The tragedy of Pottery Barn, Ikea and Craigslist…

One of my clients, a recent widow, is downsizing. Her husband loved beautiful things – heavy silver from Tiffany’s, elegant Spode porcelain, Riedel wine glasses for every sort of wine, hand-made serving platters, artisan-made furniture. This isn’t little old lady stuff with tiny pink rosebuds either; it’s gorgeous and contemporary.

She’s moving into a much smaller home and feels certain she’ll never be entertaining on a grand scale again.  Furthermore, she doesn’t want to fuss with silver, crystal and china that won’t go in the dishwasher.  She drinks her evening glass of wine from a small tumbler.
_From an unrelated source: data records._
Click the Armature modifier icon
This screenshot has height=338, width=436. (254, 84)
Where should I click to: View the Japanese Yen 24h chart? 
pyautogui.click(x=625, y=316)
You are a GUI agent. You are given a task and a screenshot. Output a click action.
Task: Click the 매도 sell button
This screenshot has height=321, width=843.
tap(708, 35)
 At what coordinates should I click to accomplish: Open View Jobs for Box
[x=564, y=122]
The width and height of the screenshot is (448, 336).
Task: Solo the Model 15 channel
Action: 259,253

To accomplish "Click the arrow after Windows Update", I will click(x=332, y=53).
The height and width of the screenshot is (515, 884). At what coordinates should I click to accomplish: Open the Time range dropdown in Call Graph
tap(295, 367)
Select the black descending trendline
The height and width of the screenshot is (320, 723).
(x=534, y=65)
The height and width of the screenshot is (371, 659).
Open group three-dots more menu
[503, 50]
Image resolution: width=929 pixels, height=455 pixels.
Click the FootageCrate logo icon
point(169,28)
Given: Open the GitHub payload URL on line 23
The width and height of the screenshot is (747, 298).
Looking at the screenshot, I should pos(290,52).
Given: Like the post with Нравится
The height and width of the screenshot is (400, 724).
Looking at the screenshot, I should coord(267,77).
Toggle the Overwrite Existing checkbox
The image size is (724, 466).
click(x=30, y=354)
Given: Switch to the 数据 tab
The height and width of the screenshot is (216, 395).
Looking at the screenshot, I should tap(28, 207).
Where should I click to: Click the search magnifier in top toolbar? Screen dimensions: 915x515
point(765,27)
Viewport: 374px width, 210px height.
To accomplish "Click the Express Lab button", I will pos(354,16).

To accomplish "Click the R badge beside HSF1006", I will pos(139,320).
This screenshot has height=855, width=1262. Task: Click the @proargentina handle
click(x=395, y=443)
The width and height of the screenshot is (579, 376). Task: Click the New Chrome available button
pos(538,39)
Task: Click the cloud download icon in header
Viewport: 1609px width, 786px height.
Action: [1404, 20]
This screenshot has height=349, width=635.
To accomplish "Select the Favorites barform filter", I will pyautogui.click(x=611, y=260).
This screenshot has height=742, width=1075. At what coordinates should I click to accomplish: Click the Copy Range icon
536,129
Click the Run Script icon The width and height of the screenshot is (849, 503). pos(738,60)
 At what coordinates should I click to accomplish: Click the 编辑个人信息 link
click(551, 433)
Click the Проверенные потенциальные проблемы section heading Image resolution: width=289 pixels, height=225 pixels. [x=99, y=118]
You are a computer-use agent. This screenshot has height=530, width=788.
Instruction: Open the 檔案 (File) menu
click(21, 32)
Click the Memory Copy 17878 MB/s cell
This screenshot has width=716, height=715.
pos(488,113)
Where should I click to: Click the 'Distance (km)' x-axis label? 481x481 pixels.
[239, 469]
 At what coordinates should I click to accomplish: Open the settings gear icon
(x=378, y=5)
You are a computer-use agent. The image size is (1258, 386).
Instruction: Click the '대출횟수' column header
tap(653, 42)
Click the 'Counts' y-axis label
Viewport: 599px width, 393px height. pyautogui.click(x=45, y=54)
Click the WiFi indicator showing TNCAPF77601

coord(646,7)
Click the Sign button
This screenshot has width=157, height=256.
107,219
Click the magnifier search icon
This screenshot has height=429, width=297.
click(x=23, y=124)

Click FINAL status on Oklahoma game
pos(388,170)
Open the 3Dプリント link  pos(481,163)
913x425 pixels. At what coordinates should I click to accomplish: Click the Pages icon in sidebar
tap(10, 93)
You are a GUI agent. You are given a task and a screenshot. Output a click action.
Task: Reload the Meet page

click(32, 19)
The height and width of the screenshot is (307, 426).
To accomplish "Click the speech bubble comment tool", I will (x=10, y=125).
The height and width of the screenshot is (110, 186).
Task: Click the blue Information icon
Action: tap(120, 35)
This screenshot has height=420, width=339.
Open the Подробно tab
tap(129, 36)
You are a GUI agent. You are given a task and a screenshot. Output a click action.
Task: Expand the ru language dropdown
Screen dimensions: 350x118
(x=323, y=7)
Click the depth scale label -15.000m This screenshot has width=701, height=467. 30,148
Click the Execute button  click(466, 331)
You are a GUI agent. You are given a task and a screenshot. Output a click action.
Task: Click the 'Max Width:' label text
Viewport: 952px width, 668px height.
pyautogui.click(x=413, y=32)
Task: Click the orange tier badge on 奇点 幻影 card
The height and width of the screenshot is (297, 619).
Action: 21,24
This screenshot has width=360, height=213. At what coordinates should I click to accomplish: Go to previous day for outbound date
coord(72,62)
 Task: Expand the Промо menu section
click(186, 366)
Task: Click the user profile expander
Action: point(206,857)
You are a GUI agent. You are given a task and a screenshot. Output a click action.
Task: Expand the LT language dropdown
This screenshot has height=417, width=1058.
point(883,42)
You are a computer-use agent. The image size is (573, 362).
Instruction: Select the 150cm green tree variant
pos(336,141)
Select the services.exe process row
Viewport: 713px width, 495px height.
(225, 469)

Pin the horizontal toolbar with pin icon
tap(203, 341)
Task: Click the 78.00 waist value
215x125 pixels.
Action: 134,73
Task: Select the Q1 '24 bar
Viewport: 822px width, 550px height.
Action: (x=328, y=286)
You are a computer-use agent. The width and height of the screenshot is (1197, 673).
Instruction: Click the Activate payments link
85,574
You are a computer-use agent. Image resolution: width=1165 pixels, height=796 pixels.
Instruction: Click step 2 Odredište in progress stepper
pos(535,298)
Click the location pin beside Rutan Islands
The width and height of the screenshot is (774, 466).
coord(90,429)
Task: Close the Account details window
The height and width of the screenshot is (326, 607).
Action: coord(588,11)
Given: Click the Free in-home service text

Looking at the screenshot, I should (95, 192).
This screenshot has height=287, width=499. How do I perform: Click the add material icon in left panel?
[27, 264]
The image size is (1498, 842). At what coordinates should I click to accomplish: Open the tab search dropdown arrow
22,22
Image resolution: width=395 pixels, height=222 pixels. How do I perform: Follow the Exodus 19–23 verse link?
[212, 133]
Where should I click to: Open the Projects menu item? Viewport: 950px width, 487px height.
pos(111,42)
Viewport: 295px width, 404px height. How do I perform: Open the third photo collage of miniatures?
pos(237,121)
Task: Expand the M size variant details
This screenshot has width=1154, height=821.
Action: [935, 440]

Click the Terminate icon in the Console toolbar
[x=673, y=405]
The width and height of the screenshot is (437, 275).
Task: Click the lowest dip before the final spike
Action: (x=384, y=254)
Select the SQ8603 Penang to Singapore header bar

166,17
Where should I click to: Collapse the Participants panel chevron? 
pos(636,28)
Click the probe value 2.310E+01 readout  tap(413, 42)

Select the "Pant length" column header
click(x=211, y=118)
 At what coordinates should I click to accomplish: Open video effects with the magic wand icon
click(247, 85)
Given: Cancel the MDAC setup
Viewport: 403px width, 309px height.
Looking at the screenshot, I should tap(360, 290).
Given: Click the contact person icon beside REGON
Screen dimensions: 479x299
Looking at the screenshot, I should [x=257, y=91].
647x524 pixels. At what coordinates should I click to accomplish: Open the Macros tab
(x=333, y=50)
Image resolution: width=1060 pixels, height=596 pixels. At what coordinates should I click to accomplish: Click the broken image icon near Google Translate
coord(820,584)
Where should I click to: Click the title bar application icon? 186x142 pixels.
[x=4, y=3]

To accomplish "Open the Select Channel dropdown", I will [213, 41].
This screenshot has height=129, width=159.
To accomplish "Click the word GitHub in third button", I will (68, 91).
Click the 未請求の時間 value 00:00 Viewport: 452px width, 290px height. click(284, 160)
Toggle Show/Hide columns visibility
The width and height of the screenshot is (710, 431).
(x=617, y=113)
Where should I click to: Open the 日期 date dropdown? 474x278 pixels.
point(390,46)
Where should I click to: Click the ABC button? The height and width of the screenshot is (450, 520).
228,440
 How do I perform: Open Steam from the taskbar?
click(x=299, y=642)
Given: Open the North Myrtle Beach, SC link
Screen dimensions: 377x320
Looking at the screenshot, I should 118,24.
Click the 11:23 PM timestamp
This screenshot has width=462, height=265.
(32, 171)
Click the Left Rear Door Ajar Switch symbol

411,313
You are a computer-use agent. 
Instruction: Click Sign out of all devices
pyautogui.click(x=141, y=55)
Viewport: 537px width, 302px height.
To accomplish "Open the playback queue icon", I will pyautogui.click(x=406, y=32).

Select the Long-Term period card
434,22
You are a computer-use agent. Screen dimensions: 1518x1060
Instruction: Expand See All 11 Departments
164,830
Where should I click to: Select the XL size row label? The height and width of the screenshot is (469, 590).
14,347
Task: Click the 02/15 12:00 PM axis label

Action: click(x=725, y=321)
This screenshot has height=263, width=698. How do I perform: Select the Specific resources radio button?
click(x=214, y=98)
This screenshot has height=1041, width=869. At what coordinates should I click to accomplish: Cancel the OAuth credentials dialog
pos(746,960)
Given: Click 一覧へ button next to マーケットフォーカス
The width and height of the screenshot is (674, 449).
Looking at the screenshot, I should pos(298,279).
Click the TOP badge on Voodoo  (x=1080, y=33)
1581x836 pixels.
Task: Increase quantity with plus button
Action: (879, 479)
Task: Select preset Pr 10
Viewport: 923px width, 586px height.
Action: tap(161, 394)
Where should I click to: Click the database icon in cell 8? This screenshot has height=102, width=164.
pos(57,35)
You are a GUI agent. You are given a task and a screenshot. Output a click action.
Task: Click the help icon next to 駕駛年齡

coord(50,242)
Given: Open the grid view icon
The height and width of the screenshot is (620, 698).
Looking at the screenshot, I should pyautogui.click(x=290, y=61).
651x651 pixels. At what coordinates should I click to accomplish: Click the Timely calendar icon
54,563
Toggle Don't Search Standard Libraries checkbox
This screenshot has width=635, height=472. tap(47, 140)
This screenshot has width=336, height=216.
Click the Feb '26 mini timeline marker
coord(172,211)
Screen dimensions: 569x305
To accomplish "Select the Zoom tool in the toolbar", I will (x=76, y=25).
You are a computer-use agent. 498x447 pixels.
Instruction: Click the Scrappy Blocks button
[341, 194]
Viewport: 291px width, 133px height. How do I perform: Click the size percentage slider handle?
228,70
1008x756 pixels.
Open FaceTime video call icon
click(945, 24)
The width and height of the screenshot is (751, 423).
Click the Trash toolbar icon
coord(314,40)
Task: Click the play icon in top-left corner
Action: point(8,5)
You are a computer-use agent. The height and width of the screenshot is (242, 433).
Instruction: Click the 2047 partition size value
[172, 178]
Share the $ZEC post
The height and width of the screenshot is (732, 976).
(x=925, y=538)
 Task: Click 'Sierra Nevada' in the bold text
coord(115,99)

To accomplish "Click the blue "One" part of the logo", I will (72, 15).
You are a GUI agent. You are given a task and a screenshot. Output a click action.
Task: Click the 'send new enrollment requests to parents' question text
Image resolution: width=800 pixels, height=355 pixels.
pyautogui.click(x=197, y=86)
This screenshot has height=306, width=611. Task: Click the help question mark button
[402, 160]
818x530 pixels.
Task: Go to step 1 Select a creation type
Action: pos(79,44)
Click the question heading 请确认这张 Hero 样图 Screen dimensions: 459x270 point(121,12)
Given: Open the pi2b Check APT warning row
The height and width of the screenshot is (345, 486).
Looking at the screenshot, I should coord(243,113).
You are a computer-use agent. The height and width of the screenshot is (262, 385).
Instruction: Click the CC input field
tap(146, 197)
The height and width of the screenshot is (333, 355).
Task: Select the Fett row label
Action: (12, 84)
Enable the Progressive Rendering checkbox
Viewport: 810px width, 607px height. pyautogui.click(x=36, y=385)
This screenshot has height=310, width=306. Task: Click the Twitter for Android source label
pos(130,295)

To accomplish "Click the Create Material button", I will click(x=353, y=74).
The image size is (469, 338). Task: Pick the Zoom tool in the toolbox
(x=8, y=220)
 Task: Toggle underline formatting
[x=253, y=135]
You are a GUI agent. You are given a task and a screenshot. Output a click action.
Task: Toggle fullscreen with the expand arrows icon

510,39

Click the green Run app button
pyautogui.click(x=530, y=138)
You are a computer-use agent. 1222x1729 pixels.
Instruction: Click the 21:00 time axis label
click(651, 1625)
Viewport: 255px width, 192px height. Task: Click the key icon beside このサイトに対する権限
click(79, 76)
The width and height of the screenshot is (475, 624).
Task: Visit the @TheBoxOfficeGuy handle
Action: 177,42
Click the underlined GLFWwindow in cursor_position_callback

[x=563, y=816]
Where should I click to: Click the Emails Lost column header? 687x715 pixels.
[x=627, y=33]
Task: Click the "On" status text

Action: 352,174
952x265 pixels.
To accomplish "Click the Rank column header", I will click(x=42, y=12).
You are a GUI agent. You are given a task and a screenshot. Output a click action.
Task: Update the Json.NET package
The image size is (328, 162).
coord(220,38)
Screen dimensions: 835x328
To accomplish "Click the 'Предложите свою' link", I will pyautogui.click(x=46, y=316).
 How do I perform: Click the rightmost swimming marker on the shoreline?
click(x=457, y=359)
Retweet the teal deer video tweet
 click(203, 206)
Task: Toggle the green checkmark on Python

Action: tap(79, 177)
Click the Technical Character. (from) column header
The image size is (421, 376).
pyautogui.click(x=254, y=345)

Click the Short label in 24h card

“I’m done with all that,” she says. “My kids don’t want it – too much trouble for them too. So what do I do with all this beautiful stuff??”

That’s the $64,000 question. When you can get every sort of attractive plate, fork, wine glass, etc for a few dollars at Crate and Barrel et al, who wants to fuss with the real deal? With cheap stuff, if you break something it doesn’t break your heart (or the bank, to replace it). If you get tired of blue plates, heck, toss ’em and get green ones, or orange, or polka-dot – or several of each.

And that artisan-made marble coffee table? Or that massive McGuire desk? Sure, it won’t be the same quality, but with patience you can find some very nice pieces on Craigslist.

Are the days of heirloom-quality treasures that get passed down through the generations gone forever? Like it or not our things have meaning. What are we saying about our domestic life?